> _Exercise directions_
Pick up the blog post on native flowers recovering from the April 2014 freeze and write what comes next after its final sentence.

> _Exercise passage_
Natives Bounce Back

Frostbitten star magnolia, Schenley Park, 18 April 2014 (photo by Kate St. John)

19 April 2014

The mid-week freeze damaged flowers on our northern magnolia trees. Above, a bruised Star magnolia, below, a very brown Saucer magnolia, both in Oakland.

Northern magnolia turned brown by late freeze, 16 April 2014 (photo by Kate St. John)

Northern magnolias are non-native trees from Asia, specially cultivated for their early blooms, so their timing isn’t right for our mid-April cold snaps.

Our native plants had no problem because the freeze occurred within the normal span of our last killing frost.

Yesterday Dianne Machesney found beautiful flowers blooming at Cedar Creek Park in Westmoreland County, some of them new since I was there last weekend.

Harbinger-of-spring’s tiny flowers are quite hardy.  This plant is often the first to bloom.
Harbinger of spring, 18 April 2014 (photo by Dianne Machesney)

Twinleaf is new this week because its internal clock told it to wait.  The flower resembles bloodroot but the leaves are quite different. (Click here for a view of its twin leaves.)
Twinleaf in bloom, 18 April 2014 (photo by Dianne Machesney)

The natives bounce back fast.

(northern magnolia photos by Kate St. John. Flower photos by Dianne Machesney)

3 thoughts on “Natives Bounce Back

  1. Hi Kate,
    I know this isn’t related to this post, but I’m curious about Dorothy & E2. I keep watching them everyday. They both seem to still “kind of” try to incubate that egg. When will they, or will they, give up on it. Could Dorothy lay any more eggs at this point? What is egg binding, which I read in an earlier post from you? I just feel bad for them!!!!

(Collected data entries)

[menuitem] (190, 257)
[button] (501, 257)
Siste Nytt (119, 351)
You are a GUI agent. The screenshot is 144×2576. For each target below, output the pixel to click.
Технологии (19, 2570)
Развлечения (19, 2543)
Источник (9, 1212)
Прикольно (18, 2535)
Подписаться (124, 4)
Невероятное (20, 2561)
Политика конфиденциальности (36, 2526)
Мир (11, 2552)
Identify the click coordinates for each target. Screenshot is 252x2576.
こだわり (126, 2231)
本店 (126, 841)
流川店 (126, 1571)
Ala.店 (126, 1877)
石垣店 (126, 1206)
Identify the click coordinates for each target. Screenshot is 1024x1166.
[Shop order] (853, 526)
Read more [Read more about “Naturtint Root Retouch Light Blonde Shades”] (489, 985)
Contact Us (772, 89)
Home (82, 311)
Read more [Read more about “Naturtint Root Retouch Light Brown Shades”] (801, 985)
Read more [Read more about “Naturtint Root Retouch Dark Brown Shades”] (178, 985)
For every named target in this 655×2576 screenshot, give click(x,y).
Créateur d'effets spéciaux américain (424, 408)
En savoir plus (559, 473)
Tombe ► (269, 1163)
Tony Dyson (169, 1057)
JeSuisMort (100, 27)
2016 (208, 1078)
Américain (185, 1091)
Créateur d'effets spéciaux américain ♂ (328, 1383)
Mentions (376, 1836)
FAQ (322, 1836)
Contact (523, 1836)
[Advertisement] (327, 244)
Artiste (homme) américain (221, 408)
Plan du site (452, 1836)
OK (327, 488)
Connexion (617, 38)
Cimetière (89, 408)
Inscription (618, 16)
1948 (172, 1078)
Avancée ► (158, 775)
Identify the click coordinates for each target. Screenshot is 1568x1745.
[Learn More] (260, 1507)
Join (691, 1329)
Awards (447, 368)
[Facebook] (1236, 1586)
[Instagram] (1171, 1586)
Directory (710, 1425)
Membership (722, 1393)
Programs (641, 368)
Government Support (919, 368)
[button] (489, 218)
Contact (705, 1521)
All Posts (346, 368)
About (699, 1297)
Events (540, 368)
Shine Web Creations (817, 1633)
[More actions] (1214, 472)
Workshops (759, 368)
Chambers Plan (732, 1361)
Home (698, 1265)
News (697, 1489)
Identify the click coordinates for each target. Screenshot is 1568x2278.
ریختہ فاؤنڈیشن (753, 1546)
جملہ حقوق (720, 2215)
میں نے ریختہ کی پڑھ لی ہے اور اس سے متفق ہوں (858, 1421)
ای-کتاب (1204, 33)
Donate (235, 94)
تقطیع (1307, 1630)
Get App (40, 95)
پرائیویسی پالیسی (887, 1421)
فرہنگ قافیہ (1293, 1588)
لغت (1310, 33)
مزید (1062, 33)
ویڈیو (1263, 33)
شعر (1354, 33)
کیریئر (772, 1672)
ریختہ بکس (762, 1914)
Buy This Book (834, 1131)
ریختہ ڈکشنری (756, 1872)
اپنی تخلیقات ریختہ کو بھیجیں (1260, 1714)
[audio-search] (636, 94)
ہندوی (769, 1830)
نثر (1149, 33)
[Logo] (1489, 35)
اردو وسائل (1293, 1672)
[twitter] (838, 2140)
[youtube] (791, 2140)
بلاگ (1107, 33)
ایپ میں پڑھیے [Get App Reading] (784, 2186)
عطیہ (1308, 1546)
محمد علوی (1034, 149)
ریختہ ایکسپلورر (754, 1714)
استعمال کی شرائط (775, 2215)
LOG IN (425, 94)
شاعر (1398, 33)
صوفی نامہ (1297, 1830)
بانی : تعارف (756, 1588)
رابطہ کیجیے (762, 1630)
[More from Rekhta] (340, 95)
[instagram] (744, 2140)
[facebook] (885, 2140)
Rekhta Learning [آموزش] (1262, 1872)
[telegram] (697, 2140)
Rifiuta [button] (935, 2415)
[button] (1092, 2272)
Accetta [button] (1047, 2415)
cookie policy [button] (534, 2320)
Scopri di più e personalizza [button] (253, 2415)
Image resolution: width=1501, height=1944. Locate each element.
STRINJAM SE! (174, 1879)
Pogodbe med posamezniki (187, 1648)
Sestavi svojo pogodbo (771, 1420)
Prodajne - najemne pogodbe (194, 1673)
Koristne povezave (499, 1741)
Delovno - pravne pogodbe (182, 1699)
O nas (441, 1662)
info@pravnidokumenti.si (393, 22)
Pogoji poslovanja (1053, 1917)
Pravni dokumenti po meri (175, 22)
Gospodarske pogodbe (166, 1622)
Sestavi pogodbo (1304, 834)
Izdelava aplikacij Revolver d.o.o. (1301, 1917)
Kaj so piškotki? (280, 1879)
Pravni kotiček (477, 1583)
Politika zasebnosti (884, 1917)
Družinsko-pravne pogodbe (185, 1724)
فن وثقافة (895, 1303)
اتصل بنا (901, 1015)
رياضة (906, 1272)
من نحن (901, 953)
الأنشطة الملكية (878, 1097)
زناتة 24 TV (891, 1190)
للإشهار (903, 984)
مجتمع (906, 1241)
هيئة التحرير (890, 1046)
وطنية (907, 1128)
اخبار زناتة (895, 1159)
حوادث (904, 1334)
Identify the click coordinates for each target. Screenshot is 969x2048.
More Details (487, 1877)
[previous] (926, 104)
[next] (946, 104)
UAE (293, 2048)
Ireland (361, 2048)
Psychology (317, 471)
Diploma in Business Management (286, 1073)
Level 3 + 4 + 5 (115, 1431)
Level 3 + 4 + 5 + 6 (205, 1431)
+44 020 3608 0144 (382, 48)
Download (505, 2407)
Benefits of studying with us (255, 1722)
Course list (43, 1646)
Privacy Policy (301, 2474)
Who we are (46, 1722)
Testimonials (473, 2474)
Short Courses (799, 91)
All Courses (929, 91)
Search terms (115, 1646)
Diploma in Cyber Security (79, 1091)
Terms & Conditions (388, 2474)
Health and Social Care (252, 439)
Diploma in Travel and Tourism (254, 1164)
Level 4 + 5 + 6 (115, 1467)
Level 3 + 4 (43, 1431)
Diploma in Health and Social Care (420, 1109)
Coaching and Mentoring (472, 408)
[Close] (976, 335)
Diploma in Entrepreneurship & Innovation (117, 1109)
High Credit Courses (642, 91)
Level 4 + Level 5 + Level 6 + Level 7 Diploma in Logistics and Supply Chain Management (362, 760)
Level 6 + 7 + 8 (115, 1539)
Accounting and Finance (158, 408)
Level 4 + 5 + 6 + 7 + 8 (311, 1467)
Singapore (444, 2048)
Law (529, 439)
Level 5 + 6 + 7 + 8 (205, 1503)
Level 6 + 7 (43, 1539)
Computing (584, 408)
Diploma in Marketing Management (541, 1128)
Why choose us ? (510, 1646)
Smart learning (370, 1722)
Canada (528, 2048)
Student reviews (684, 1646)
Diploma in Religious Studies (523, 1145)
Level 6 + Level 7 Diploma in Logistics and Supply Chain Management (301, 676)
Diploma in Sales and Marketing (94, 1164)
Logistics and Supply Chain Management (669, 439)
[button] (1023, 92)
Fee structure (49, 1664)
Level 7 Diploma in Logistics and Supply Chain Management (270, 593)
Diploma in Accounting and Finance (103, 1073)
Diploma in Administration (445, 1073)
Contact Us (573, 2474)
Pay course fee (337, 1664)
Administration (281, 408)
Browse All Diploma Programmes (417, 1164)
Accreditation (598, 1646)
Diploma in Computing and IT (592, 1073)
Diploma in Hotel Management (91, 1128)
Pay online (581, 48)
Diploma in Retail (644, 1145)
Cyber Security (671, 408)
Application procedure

> _Result_
    Thanks.

    1. Debbie Key, Dorothy is not incubating the egg and probably will not lay another one. She seems to be at the end of her reproductive life — a friend called it hen-o-pause.
      E2 is still in breeding condition so he sometimes begins to incubate the egg but quits fairly soon as he seems to remember it’s pointless. Eventually — though perhaps not until the breeding season is over in June — both birds will stop coming to the nest, effectively ignoring the egg.
      Egg binding occurs when an egg gets stuck inside the bird’s reproductive tract. If it does not pass out of the bird’s body it can cause an infection and death. Dorothy is very lucky she was able to pass the bad egg.
      It seems sad but it is similar to a human female going through menopause… which I don’t consider sad at all.

  2. Thank you for clearing that up. I just feel bad when one of them is still trying to incubate and just looks at the egg. I’m sure it doesn’t feel the same emotions about it as we human LOL!